3.2. Experimental Data Collection

Weekly experimental data from 14 different curb-side collection routes were gathered in 2012 in Portugal (Lisbon and surrounding areas). These routes refer to the source-separated collection of different waste fractions, namely: mixed municipal solid waste (MSW), light packaging waste (LPW), paper and cardboard (P), and glass (G). All the routes correspond to more residential areas, except routes (LP2 and P2) that correspond to more commercial areas. For all routes, specific data were gathered, including total amount of waste collected, number of containers, distances between different parts of the collection route, and total fuel (diesel) consumption.

3.3. Development of a New Model: The FENIX Model

Within the EU Life+ project “FENIX”, a new predictive LCA model for the assessment of the environmental performance of the waste collection stage (hereinafter, the FENIX model) was developed. In this model, the collection stage includes both the effective collection leg of the route (within urban areas) as well as other distances traveled by the collection trucks, from the moment they leave the parking until they return to it (the latter distances collectively referred to as “transportation” in the model) (see Figure 2).
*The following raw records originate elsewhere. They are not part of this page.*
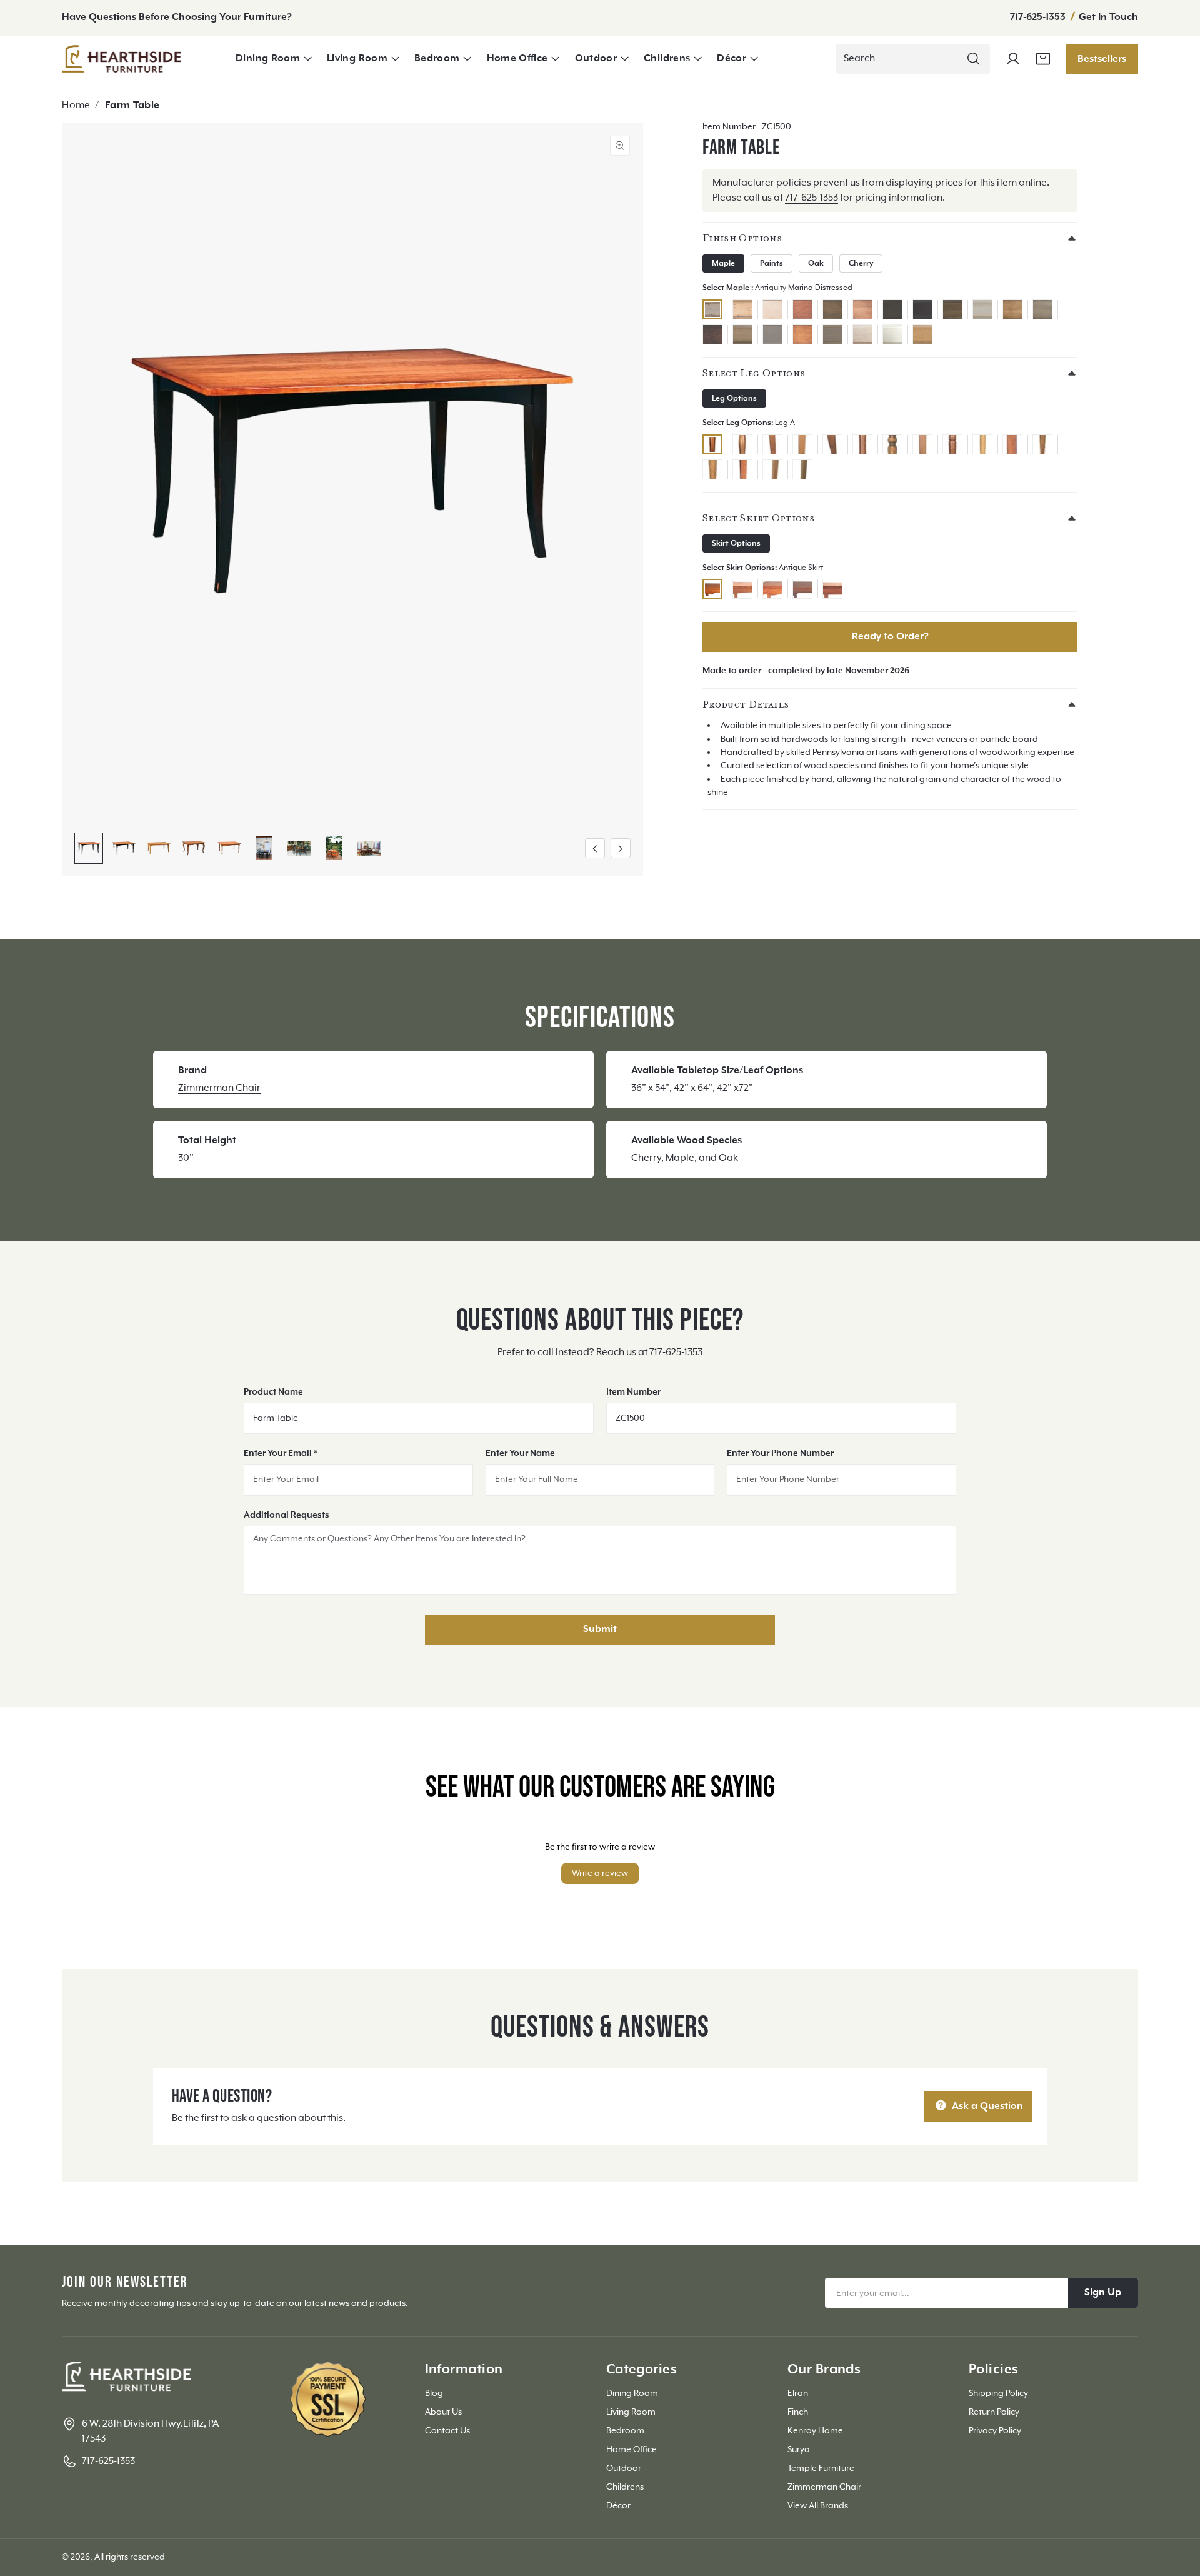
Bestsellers (1102, 59)
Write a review (600, 1873)
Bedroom (437, 58)
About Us (443, 2412)
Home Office (517, 58)
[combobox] (912, 59)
The development started by modifying a pre-existing model for a conventional transport truck to factor in the additional fuel consumption due to the specific stop-and-go drive cycles and other intrinsic characteristics of the waste collection truck, as well as to lifting the waste containers and compacting the waste. Finally, a detailed model for the calculation of the needed input parameters to run the modified collection truck model was developed based on a set of operational parameters and limiting factors.
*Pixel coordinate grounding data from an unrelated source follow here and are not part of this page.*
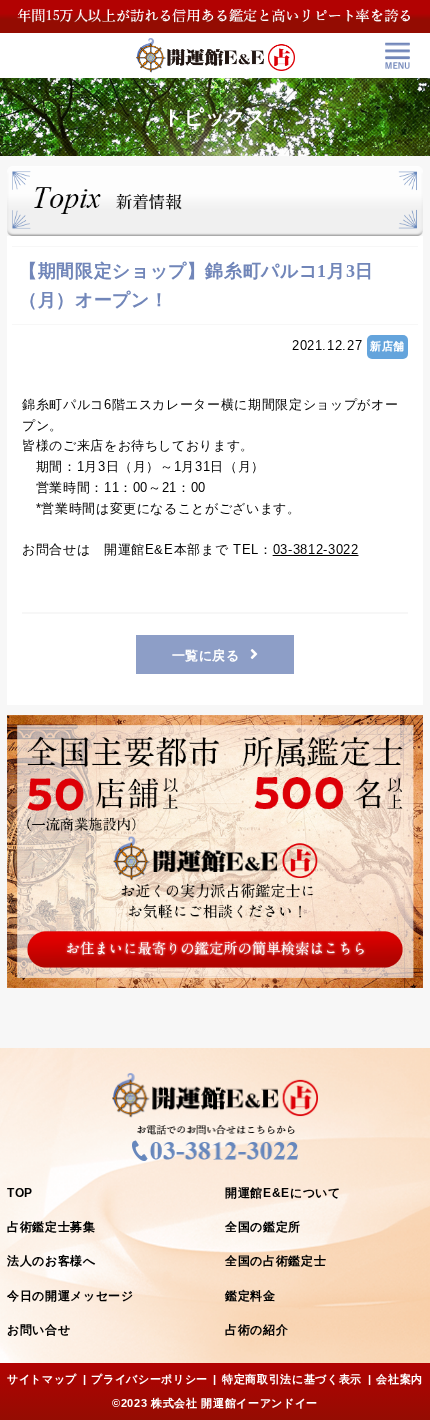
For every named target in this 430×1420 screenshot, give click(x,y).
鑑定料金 (250, 1296)
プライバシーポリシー (149, 1379)
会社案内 (399, 1379)
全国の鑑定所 (263, 1227)
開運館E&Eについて (283, 1193)
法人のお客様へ (51, 1261)
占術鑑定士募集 (51, 1227)
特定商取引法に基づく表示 (292, 1379)
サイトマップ (42, 1379)
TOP (20, 1193)
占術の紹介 (256, 1330)
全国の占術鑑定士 (275, 1261)
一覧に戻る (206, 655)
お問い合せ (38, 1330)
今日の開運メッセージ (70, 1296)
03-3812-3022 (316, 549)
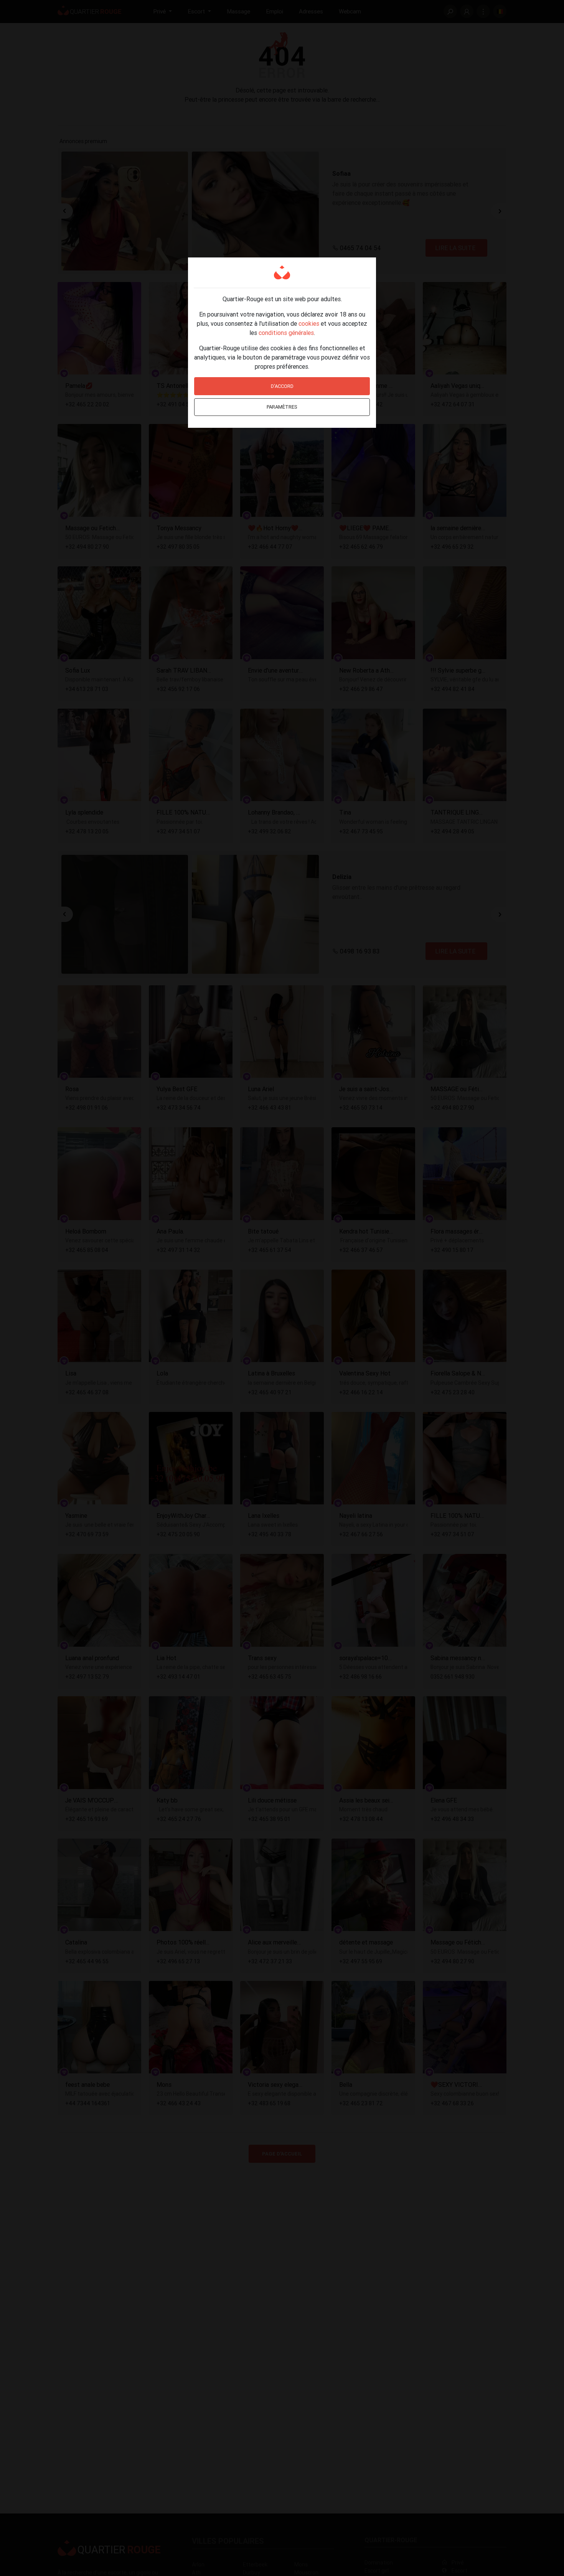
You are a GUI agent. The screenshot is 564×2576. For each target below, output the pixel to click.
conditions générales (286, 332)
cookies (308, 323)
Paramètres (282, 407)
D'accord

3.3.1. Starting Point: A Conventional Commercial Truck

The FENIX model is based on the parameterized truck models developed by Sphera and available in the built-in database of the GaBi LCA software package, as well as in the (now discontinued) European Reference Life Cycle Database (ELCD). Essentially, those models calculate variable fuel (diesel) consumption and emission factors (CO₂, CO, N₂O, NH₃, NMVOC, CH₄, NO_x, SO₂, Toluene, Xylene, and PM) in terms of mass units per (kg·km) of transport. The fuel consumption factors are computed according to Equation (1):

$$Diese{l}_{cf}={\displaystyle \sum }_{j=1}^3\left[{\alpha }_j\times \left(A_j+\left(B_j-A_j\right)\times U_r\right)/\left(P_l\times U_r\right)\right]$$

(1)

where Diesel_cf is the diesel consumption factor (kg(diesel)/(kg·km)); j is the type of road (1 = urban; 2 = extra-urban; 3 = motorway); α_j is the share of km traveled in each type of road (-); A_j is the diesel consumption of the empty truck, depending on the type of road (speed and driving conditions) (kg(diesel)/km); B_j is the diesel consumption of the full truck, depending on the type of road (speed and driving conditions) (kg(diesel)/km); P_l is the maximum payload capacity of the truck (kg); and U_r is the utilization (fill) ratio of the truck by mass (-).
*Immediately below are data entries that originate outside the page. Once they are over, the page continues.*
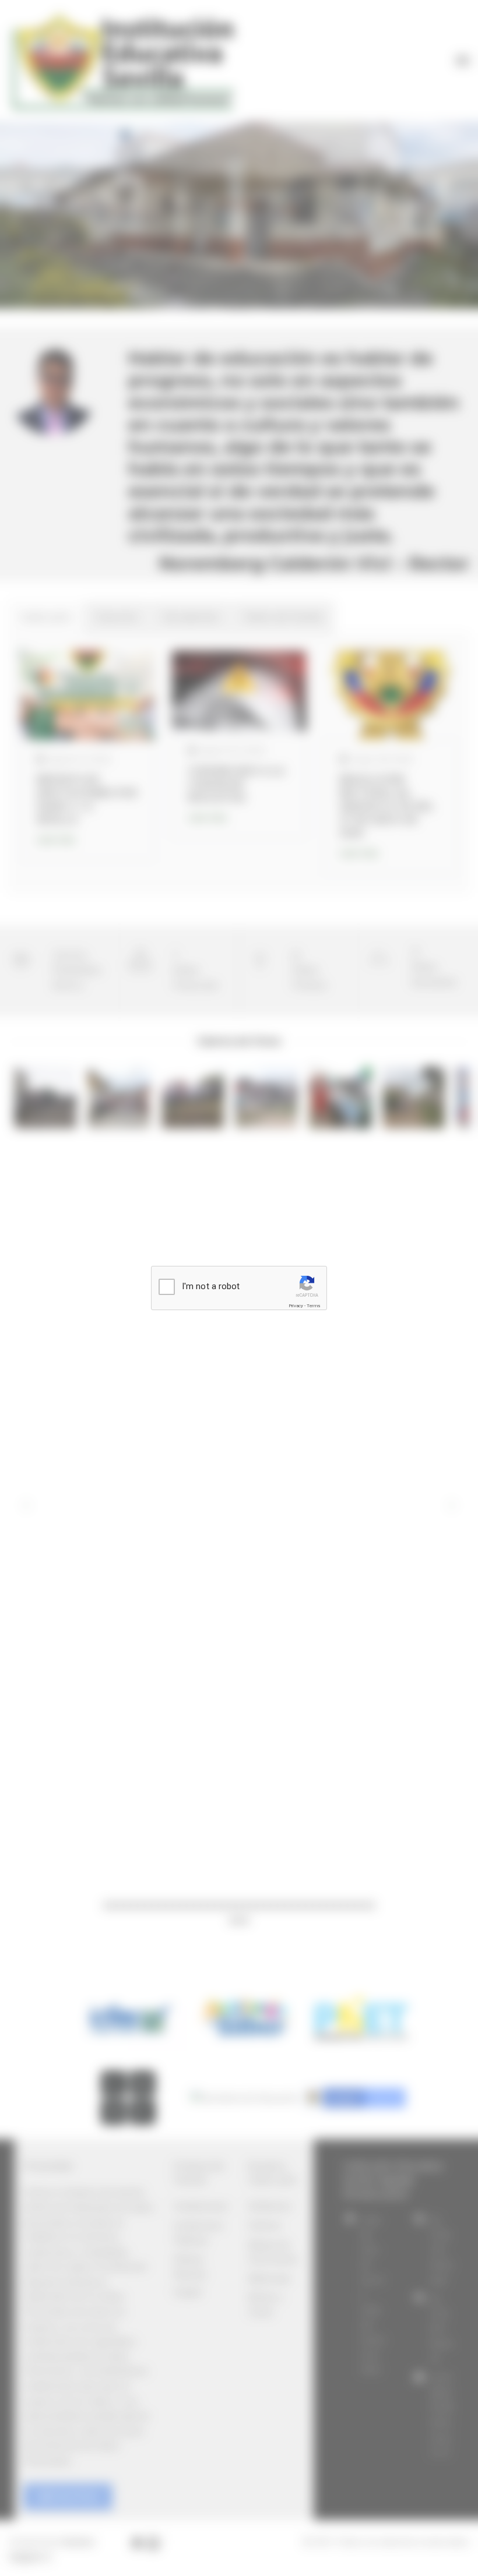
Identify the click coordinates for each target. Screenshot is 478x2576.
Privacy (296, 1305)
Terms (313, 1305)
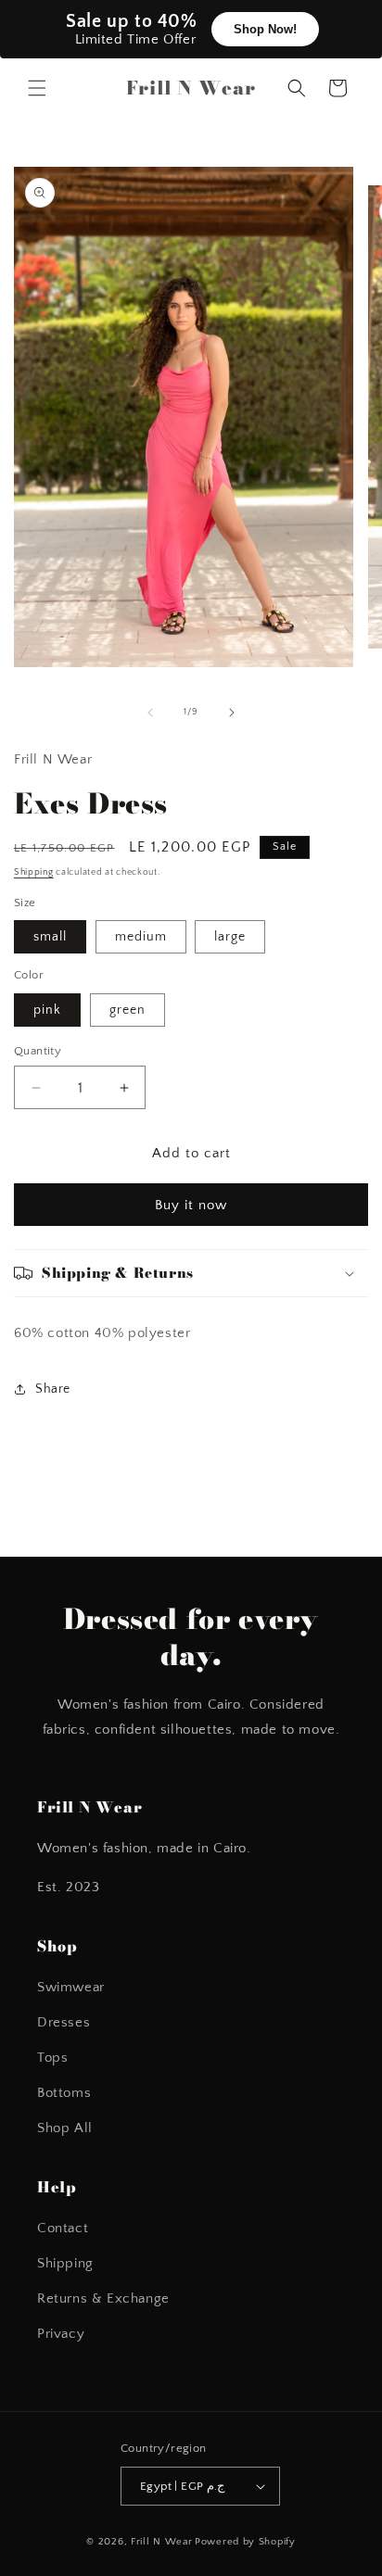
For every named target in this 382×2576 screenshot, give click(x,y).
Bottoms (64, 2093)
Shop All (65, 2128)
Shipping (34, 872)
Then, the total amount of diesel consumed to transport goods is calculated as detailed in Equation (2):

$$Diesel = {Diesel}_{cf} \times Load \times D_T$$

(2)

where Diesel_T is the total diesel consumption (kg(diesel)); Load refers to the total transported mass (kg); and D_T refers to the total distance traveled to transport the load (km).

In such base models, Equations (1) and (2) are formulated in the same way for calculating the emissions of CO₂, CO, NMVOC, CH₄, NOx, Toluene, Xylene, and PM. The only difference is that factors Aj and Bj refer to the correspondent mass of substance emitted per km. The remaining emission factors, namely those for N₂O, NH₃, and SO₂ are calculated according to Equations (3)–(5), respectively.

$$N_2{O}_{ef}={\displaystyle \sum }_{j=1}^3\left[{\alpha }_j\times E_j/\left(P_l\times U_r\right)\right]$$

(3)

$${NH}_{3_{ef}}=E/\left(P_l\times U_r\right)$$

(4)

$${SO}_{2_{ef}}=PPM\times 2\times Diese{l}_{cf}$$

(5)

where E_j is the emission factor, depending on the type of road (speed and driving conditions) (mg/km); E is the average emission factor (mg/km); PPM is the proportion of sulfur in diesel (ppm), and 2 is the ratio of the molecular mass of SO₂ to that of S (kg(SO₂)/kg(S)).

3.3.2. Adaptation of the Conventional Truck to Waste Collection Vehicles

Waste collection vehicles differ from conventional trucks in their performance because they have different intrinsic characteristics. First of all, waste collection vehicles continuously carry the additional load of the heavy box and equipment used to collect and compact the waste. Moreover, their operation entails more stop-and-go cycles in comparison to conventional trucks, since they have to stop and start again every time they collect the waste at each collection point. Additionally, while the trucks are stationary, the engines still operate at high revolutions per minute (RPMs) in order to lift the waste containers from the curb and compress their content. Another important difference is related to the utilization ratio (U_r) of the truck. Whereas the U_r of a conventional truck would remain constant, from the loading site all the way to the unloading site, the same parameter for a waste collection truck varies along the collection route (increasing as more and more waste is collected). For all these reasons, it was necessary to modify the basic truck model described above in order to incorporate the additional diesel consumption and related emissions.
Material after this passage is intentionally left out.